§ Task to complete: In the entries below, find the line with "You are a computer-use" and the line with "Open the app launcher waffle icon". Repeat exactly everything between them, those two lines included, but not the pictures.

§ Records for the task:
= Beginning of Section =
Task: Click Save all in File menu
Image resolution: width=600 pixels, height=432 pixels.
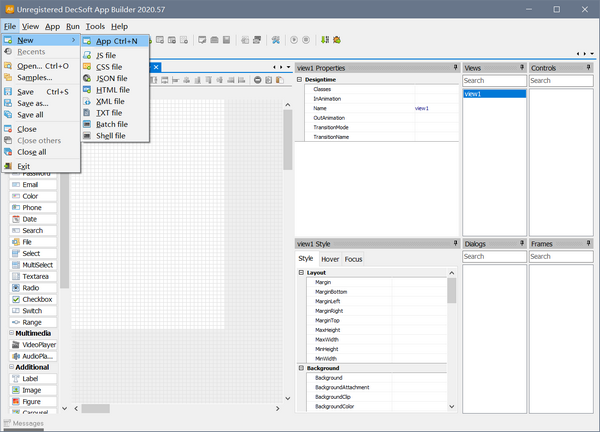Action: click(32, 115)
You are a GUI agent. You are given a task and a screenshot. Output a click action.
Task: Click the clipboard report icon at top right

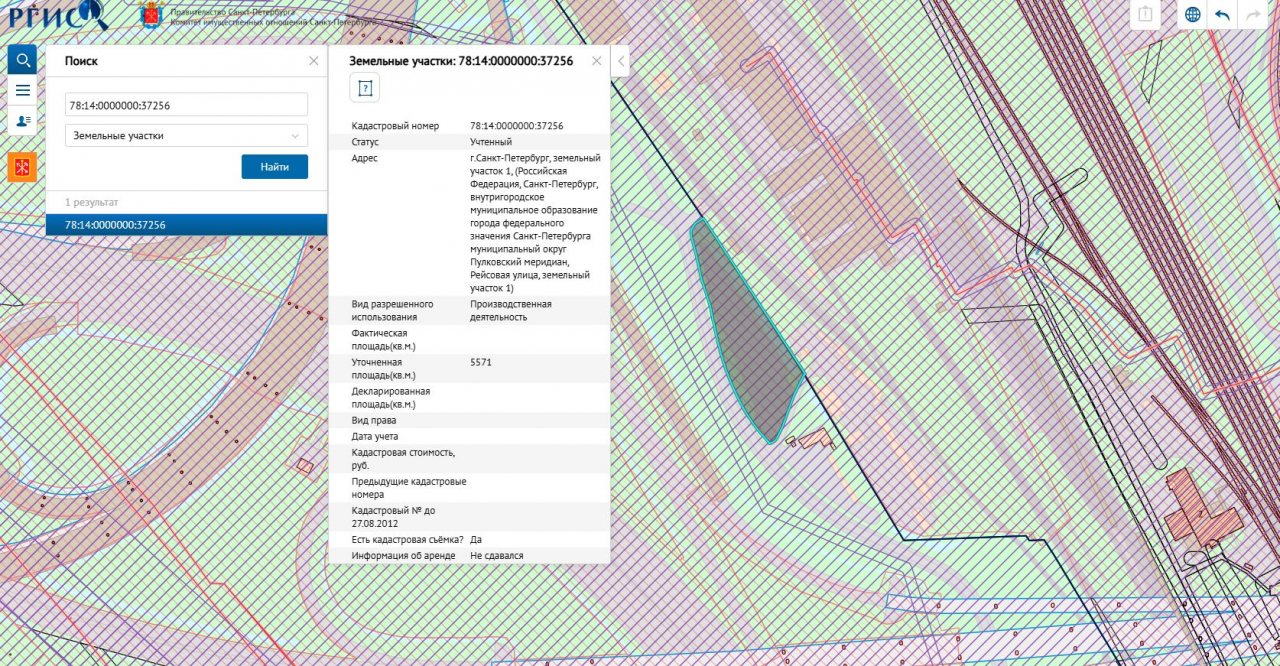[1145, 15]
= End of Section =
= Beginning of Section =
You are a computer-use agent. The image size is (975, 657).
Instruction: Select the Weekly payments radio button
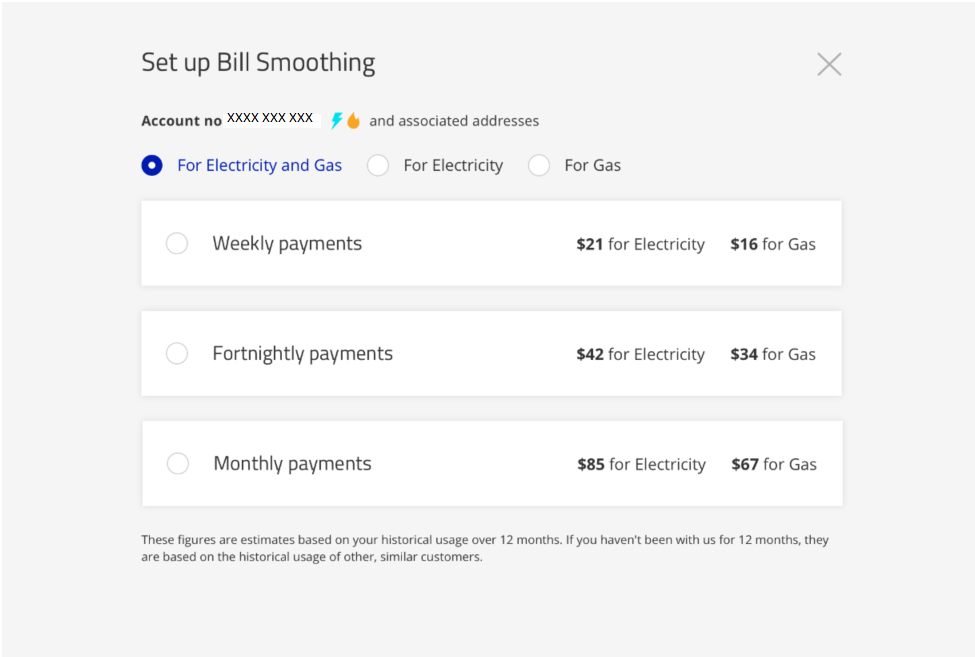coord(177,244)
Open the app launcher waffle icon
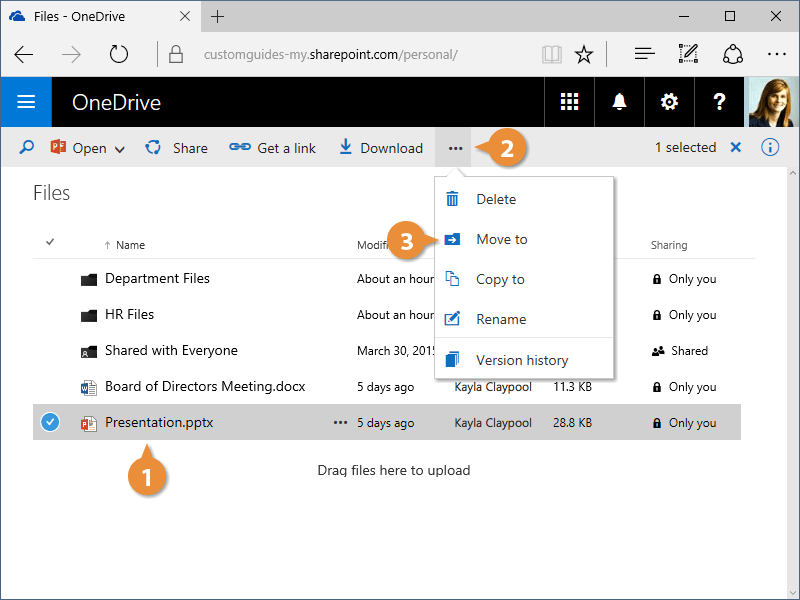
= End of Section =
= Beginning of Section =
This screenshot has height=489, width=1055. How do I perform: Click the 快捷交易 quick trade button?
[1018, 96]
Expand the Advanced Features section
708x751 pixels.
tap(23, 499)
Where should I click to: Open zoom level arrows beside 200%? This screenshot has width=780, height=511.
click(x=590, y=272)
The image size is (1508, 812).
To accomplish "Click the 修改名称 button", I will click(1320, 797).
= End of Section =
§ Answer to this exercise:
You are a computer-use agent. The image size is (975, 657).
Instruction: Select the Weekly payments radio button
coord(177,244)
Open the app launcher waffle icon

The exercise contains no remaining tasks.